▶ [COMPLETE THE FOLLOWING]:
A – Copy the stretch of the Ash Wednesday account below from "After a friendly" through "look so mindless.", reproducing its wording without alteration.
B – For each statement below, determine whether the Ash Wednesday account that follows supports it, and answer yes or no, quoting the words of the account that decide the matter: (i) The narrator ordinarily wears a clerical collar. (ii) The gentleman in line attended a mass at 6:30AM. (iii) Cara is aware that the narrator is a pastor.
C – Extend the Ash Wednesday account below, beginning immediately after its final sentence and keeping its voice and subject.

START DOCUMENT SECTION

I walked into my local coffee shop this morning. Cara was working. She my lesbian, roller-derby, barista friend. I was wearing my clerical collar, which I don't normally do. But Ash Wednesday made it appropriate attire for a few things on my schedule. I zipped my jacket up tight to conceal the collar. She doesn't know I'm a pastor. I'm afraid she'll freak when she finds out.
After a friendly exchange, she helped the gentleman behind me. She noted the ashes on his forehead. He proceeded to explain with pride that he did his Ash Wednesday duty by going to 6:30AM mass. "I got it out of the way early." This made me reflect on how Cara may have heard this: A useless religious ritual. An arduous duty. A cultural rite no different than fireworks on July 4th and roses on Valentines.
I walked away praying to God that if anyone had a mindless inclination to go to church today, that he forbid them from entering the church door. "God, if anyone is going to church out of cultural obligation, spare them of the vain effort." I'm not sure how sanctified my prayer was, but I had to go somewhere with my frustration. If it doesn't matter, don't do it. Don't insult God and don't make Christians look so mindless.

END DOCUMENT SECTION
START DATA EXTRACT

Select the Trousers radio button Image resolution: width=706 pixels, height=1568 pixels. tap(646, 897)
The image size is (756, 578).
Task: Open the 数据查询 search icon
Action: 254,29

END DATA EXTRACT

▶ [RESPONSES IN ORDER]:
A –
After a friendly exchange, she helped the gentleman behind me. She noted the ashes on his forehead. He proceeded to explain with pride that he did his Ash Wednesday duty by going to 6:30AM mass. "I got it out of the way early." This made me reflect on how Cara may have heard this: A useless religious ritual. An arduous duty. A cultural rite no different than fireworks on July 4th and roses on Valentines.
I walked away praying to God that if anyone had a mindless inclination to go to church today, that he forbid them from entering the church door. "God, if anyone is going to church out of cultural obligation, spare them of the vain effort." I'm not sure how sanctified my prayer was, but I had to go somewhere with my frustration. If it doesn't matter, don't do it. Don't insult God and don't make Christians look so mindless.

B –
(i) No: "which I don't normally do."
(ii) Yes: "he did his Ash Wednesday duty by going to 6:30AM mass."
(iii) No: "She doesn't know I'm a pastor."

C –
Ashes on Ash Wednesday find their origins back in Genesis 3:19. In light of the fall into sin: "for you are dust, and to dust you shall return." Adam's basic ingredient was dirt. He would simply be an inanimate object, except that the living God blew life into him (Gen. 2:7). Unfortunately, Adam and Eve's violation in Genesis 3:6 had a damning consequence. From then on, when breath leaves a human, they go back to dust. Ash Wednesday reminds us of this universal consequence.
Dust became life with a breath. But now our last breath means death and a return to dust. But that's not all. Resurrection means that the dust comes back to life again. Jesus is the breath of God to make lifeless dirt become truly human again - to put us back to God's original intention. Dust - Breath - Life - Death - Dust - Life again. Wear ashes mindful of your mortality. And hopeful that dust will breathe again.
Maybe I should go back and see if Cara is still working. This time, I'll wear my ashes.